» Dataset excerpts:
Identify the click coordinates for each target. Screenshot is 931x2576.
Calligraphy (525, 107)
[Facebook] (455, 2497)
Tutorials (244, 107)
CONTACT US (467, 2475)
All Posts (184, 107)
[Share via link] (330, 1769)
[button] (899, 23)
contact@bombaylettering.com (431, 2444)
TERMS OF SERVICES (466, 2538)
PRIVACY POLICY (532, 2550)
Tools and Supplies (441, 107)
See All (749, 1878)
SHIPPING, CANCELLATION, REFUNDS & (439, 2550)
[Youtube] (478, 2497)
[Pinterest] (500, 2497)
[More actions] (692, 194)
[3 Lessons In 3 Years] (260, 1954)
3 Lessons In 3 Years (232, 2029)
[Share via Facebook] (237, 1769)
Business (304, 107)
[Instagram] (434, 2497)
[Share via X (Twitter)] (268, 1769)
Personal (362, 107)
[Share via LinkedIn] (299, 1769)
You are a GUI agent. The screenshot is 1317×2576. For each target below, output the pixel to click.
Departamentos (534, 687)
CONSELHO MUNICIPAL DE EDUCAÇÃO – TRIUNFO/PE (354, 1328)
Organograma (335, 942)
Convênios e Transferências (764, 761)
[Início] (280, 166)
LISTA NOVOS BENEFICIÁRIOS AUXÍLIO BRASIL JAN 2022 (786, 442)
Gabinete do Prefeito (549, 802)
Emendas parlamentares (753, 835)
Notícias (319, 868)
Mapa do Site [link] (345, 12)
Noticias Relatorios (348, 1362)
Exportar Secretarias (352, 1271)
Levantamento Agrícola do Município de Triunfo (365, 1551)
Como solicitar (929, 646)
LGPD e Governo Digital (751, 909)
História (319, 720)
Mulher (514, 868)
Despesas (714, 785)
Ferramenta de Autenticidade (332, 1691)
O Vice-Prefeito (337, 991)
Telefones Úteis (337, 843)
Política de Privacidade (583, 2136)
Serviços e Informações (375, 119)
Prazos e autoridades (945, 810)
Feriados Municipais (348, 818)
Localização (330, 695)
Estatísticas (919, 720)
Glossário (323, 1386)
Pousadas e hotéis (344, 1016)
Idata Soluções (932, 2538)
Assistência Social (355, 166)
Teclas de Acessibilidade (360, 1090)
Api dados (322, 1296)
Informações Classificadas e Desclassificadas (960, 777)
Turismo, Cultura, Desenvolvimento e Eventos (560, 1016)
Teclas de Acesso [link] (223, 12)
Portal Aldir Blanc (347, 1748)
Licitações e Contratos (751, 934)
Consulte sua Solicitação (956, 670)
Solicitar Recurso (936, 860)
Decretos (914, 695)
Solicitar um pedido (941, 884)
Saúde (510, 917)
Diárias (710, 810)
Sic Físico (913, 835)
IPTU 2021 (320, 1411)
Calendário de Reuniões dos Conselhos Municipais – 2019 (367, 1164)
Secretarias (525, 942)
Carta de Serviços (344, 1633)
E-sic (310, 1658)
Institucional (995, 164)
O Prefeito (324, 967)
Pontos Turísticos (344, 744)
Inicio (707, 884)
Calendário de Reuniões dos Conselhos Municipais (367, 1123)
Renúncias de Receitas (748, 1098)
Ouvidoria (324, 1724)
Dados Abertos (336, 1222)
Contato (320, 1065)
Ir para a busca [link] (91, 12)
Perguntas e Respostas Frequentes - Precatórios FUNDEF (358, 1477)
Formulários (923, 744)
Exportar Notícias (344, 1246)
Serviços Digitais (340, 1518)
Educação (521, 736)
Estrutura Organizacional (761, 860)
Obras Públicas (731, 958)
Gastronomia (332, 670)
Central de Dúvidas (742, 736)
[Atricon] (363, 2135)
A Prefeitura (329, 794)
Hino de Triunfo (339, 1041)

» Exercise objective: Report every line of the data in which "Calendário" appears.

» Result of this task:
Calendário de Reuniões dos Conselhos Municipais – 2019 (367, 1164)
Calendário de Reuniões dos Conselhos Municipais (367, 1123)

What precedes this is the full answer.